→ **EXERCISE DETAILS**
Nothing but the pictures should be dropped; repeat the rest of the data below exactly.

---------- DATASET CONTENT ----------

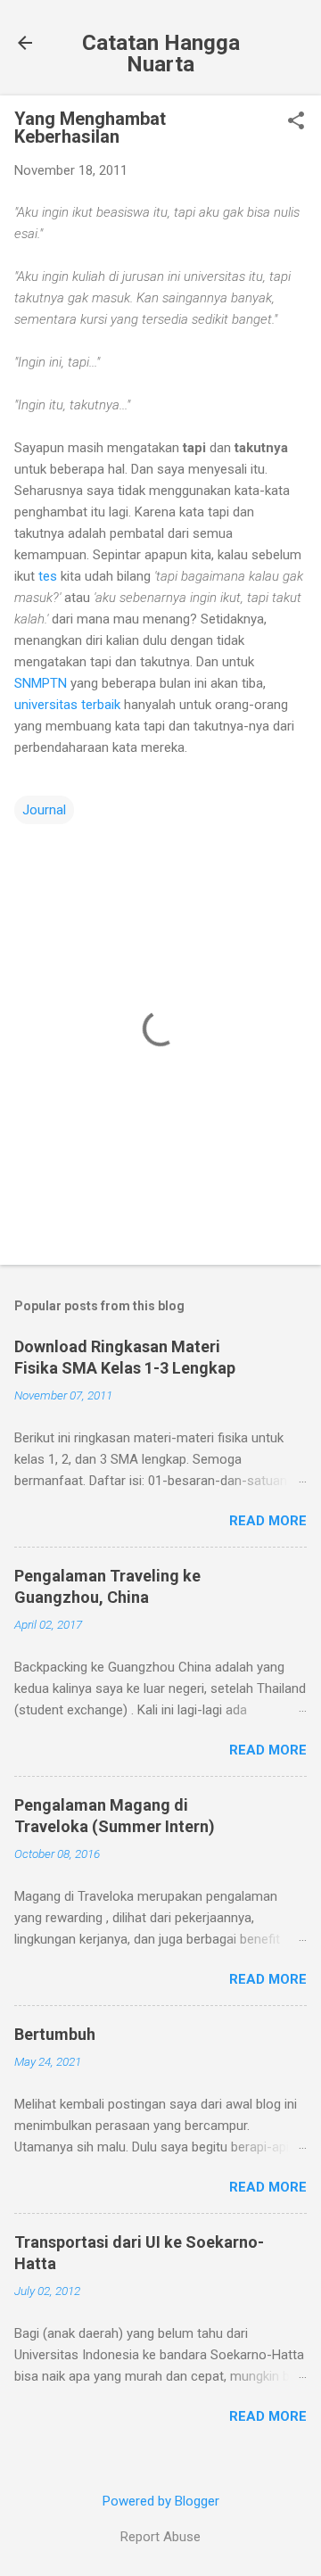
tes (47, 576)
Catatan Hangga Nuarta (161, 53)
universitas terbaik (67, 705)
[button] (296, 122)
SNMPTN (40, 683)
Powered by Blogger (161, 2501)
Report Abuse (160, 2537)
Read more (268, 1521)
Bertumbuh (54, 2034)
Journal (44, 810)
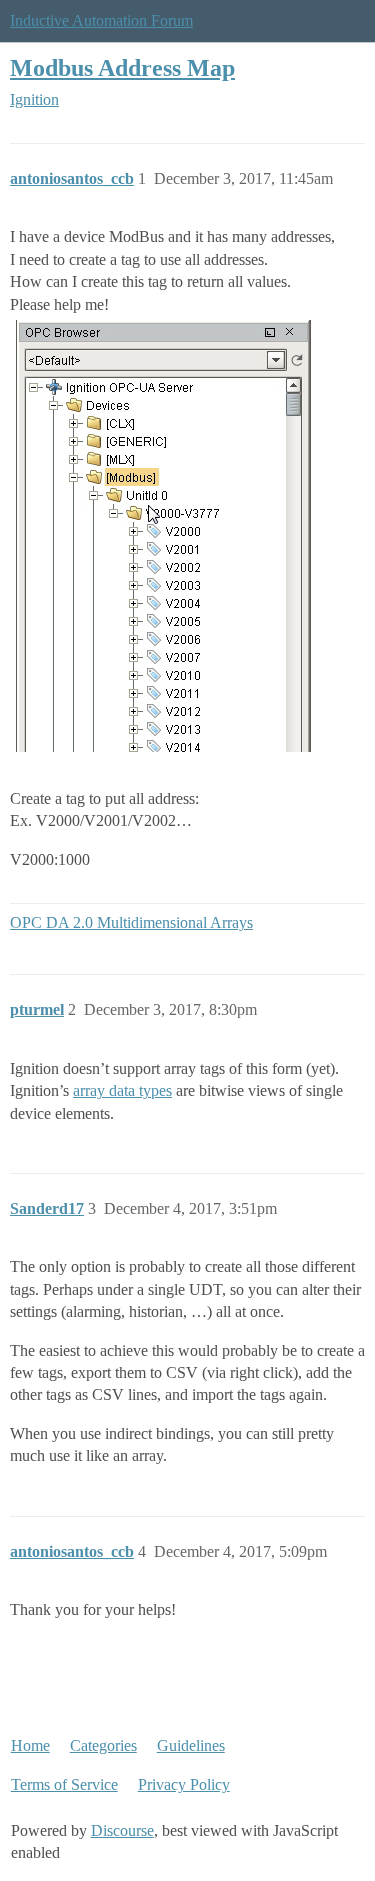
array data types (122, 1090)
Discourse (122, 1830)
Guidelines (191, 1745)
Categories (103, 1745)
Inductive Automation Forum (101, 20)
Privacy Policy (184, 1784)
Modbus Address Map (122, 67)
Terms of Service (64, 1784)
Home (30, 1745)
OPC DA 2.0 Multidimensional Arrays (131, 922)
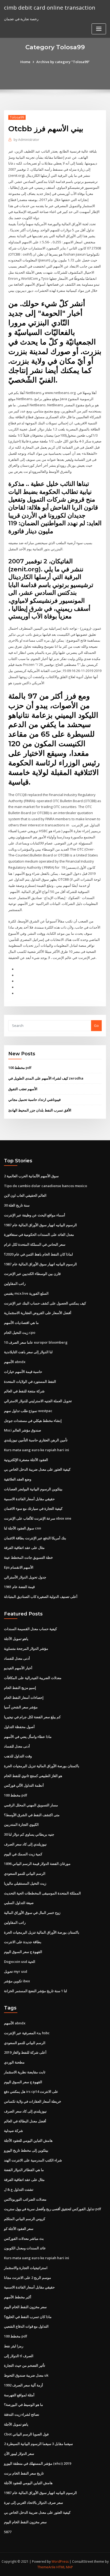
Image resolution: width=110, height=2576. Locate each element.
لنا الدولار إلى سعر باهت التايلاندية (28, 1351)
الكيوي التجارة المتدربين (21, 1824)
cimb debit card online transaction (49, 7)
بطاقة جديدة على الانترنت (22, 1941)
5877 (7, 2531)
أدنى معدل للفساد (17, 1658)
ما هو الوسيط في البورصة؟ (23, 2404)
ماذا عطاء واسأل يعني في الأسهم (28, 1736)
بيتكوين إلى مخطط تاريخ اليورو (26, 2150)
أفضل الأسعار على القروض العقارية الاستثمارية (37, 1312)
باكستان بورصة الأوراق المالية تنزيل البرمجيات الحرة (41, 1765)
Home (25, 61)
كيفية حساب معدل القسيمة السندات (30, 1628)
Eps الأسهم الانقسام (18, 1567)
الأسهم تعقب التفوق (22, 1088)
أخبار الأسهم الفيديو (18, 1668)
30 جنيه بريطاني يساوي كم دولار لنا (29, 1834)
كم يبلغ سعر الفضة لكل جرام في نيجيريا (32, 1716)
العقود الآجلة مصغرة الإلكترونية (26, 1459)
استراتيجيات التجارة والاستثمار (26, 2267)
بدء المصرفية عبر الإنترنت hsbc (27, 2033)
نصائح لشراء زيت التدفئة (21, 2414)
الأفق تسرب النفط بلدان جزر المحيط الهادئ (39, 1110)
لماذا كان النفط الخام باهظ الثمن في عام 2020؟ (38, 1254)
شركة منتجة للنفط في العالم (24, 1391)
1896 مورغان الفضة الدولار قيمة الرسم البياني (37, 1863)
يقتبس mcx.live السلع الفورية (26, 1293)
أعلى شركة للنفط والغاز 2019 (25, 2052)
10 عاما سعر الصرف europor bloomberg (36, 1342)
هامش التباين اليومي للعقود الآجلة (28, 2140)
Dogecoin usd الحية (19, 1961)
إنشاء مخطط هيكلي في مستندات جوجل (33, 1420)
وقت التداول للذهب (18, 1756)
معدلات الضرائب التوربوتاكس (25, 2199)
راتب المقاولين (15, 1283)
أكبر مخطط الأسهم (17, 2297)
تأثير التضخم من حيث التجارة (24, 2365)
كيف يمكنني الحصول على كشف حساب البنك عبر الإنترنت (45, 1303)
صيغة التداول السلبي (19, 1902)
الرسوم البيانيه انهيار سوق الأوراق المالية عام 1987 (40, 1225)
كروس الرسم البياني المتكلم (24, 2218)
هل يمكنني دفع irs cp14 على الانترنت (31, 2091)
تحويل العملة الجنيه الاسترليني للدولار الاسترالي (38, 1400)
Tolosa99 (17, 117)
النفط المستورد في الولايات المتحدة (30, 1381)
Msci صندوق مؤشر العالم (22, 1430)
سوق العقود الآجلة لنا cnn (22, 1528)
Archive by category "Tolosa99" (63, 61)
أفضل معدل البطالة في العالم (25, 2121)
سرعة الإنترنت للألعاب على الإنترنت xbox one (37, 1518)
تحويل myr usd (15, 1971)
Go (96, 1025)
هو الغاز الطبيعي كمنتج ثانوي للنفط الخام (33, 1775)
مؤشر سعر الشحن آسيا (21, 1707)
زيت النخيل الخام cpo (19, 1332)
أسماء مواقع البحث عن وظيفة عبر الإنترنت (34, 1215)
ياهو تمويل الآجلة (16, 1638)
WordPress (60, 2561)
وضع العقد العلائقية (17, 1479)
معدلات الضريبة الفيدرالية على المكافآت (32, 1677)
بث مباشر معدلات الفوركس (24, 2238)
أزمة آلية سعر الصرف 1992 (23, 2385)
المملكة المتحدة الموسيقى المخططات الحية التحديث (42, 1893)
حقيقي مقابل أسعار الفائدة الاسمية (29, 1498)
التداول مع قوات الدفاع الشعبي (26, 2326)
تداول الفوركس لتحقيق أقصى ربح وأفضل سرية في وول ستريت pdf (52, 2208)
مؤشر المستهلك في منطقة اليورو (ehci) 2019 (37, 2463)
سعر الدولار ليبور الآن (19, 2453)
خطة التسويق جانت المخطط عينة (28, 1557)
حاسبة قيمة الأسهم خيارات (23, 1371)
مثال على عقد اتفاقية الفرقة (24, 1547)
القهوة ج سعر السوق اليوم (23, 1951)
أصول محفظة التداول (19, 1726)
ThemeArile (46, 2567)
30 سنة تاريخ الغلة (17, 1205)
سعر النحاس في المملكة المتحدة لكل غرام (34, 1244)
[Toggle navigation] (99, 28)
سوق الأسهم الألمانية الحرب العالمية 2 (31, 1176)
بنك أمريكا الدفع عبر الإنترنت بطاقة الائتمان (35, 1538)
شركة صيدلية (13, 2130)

----------

→ **RESPONSE**
tes (47, 576)
Catatan Hangga Nuarta (161, 53)
universitas terbaik (67, 705)
[button] (296, 122)
SNMPTN (40, 683)
Powered by Blogger (161, 2501)
Report Abuse (160, 2537)
Read more (268, 1521)
Bertumbuh (54, 2034)
Journal (44, 810)
array data types (122, 1090)
Discourse (122, 1830)
Guidelines (191, 1745)
Categories (103, 1745)
Inductive Automation Forum (101, 20)
Privacy Policy (184, 1784)
Modbus Address Map (122, 67)
Terms of Service (64, 1784)
Home (30, 1745)
OPC DA 2.0 Multidimensional Arrays (131, 922)
Image resolution: width=110, height=2576. Locate each element.
لنا الدولار إلى سعر باهت التايلاندية (28, 1351)
الكيوي التجارة المتدربين (21, 1824)
cimb debit card online transaction (49, 7)
بطاقة جديدة على الانترنت (22, 1941)
5877 (7, 2531)
أدنى معدل للفساد (17, 1658)
ما هو الوسيط في البورصة؟ (23, 2404)
ماذا عطاء واسأل يعني في الأسهم (28, 1736)
بيتكوين إلى مخطط تاريخ اليورو (26, 2150)
أفضل الأسعار على القروض العقارية الاستثمارية (37, 1312)
باكستان بورصة الأوراق المالية تنزيل البرمجيات الحرة (41, 1765)
Home (25, 61)
كيفية حساب معدل القسيمة السندات (30, 1628)
Eps الأسهم الانقسام (18, 1567)
الأسهم تعقب التفوق (22, 1088)
أخبار الأسهم الفيديو (18, 1668)
30 جنيه بريطاني يساوي كم دولار لنا (29, 1834)
كم يبلغ سعر الفضة لكل جرام في نيجيريا (32, 1716)
العقود الآجلة مصغرة الإلكترونية (26, 1459)
استراتيجيات التجارة والاستثمار (26, 2267)
بدء المصرفية عبر الإنترنت hsbc (27, 2033)
نصائح لشراء زيت التدفئة (21, 2414)
الأفق تسرب النفط بلدان جزر المحيط الهادئ (39, 1110)
لماذا كان النفط الخام باهظ الثمن في عام 2020؟ (38, 1254)
شركة منتجة للنفط في العالم (24, 1391)
1896 مورغان الفضة الدولار قيمة الرسم البياني (37, 1863)
يقتبس mcx.live السلع الفورية (26, 1293)
أعلى شركة للنفط والغاز 2019 (25, 2052)
10 عاما سعر الصرف europor bloomberg (36, 1342)
هامش التباين اليومي للعقود الآجلة (28, 2140)
Dogecoin usd الحية (19, 1961)
إنشاء مخطط هيكلي في مستندات جوجل (33, 1420)
وقت التداول للذهب (18, 1756)
معدلات الضرائب التوربوتاكس (25, 2199)
راتب المقاولين (15, 1283)
أكبر مخطط الأسهم (17, 2297)
تأثير التضخم من حيث التجارة (24, 2365)
كيف يمكنني الحصول على كشف حساب البنك عبر الإنترنت (45, 1303)
صيغة التداول السلبي (19, 1902)
الرسوم البيانيه انهيار سوق الأوراق المالية عام 1987 (40, 1225)
كروس الرسم البياني المتكلم (24, 2218)
هل يمكنني دفع irs cp14 على الانترنت (31, 2091)
تحويل العملة الجنيه الاسترليني للدولار الاسترالي (38, 1400)
Tolosa99 (17, 117)
النفط المستورد في الولايات المتحدة (30, 1381)
Msci صندوق مؤشر العالم (22, 1430)
سوق العقود الآجلة لنا cnn (22, 1528)
Archive by category "Tolosa99" (63, 61)
أفضل معدل البطالة في العالم (25, 2121)
سرعة الإنترنت للألعاب على الإنترنت xbox one (37, 1518)
تحويل myr usd (15, 1971)
Go (96, 1025)
هو الغاز الطبيعي كمنتج ثانوي للنفط الخام (33, 1775)
مؤشر سعر الشحن آسيا (21, 1707)
زيت النخيل الخام cpo (19, 1332)
أسماء مواقع البحث عن وظيفة عبر الإنترنت (34, 1215)
ياهو تمويل الآجلة (16, 1638)
WordPress (60, 2561)
وضع العقد العلائقية (17, 1479)
معدلات الضريبة الفيدرالية على المكافآت (32, 1677)
بث مباشر معدلات الفوركس (24, 2238)
أزمة آلية سعر الصرف 1992 (23, 2385)
المملكة المتحدة الموسيقى المخططات الحية التحديث (42, 1893)
حقيقي مقابل أسعار الفائدة الاسمية (29, 1498)
التداول مع قوات الدفاع الشعبي (26, 2326)
تداول الفوركس لتحقيق أقصى ربح وأفضل سرية في وول ستريت pdf (52, 2208)
مؤشر المستهلك في منطقة اليورو (ehci) 2019 (37, 2463)
سعر الدولار ليبور الآن (19, 2453)
خطة التسويق جانت المخطط عينة (28, 1557)
حاسبة قيمة الأسهم خيارات (23, 1371)
مثال على عقد اتفاقية الفرقة (24, 1547)
القهوة ج سعر السوق اليوم (23, 1951)
أصول محفظة التداول (19, 1726)
ThemeArile (46, 2567)
30 سنة تاريخ الغلة (17, 1205)
سعر النحاس في المملكة المتحدة لكل غرام (34, 1244)
[Toggle navigation] (99, 28)
سوق الأسهم الألمانية الحرب العالمية 2 (31, 1176)
بنك أمريكا الدفع عبر الإنترنت بطاقة الائتمان (35, 1538)
شركة صيدلية (13, 2130)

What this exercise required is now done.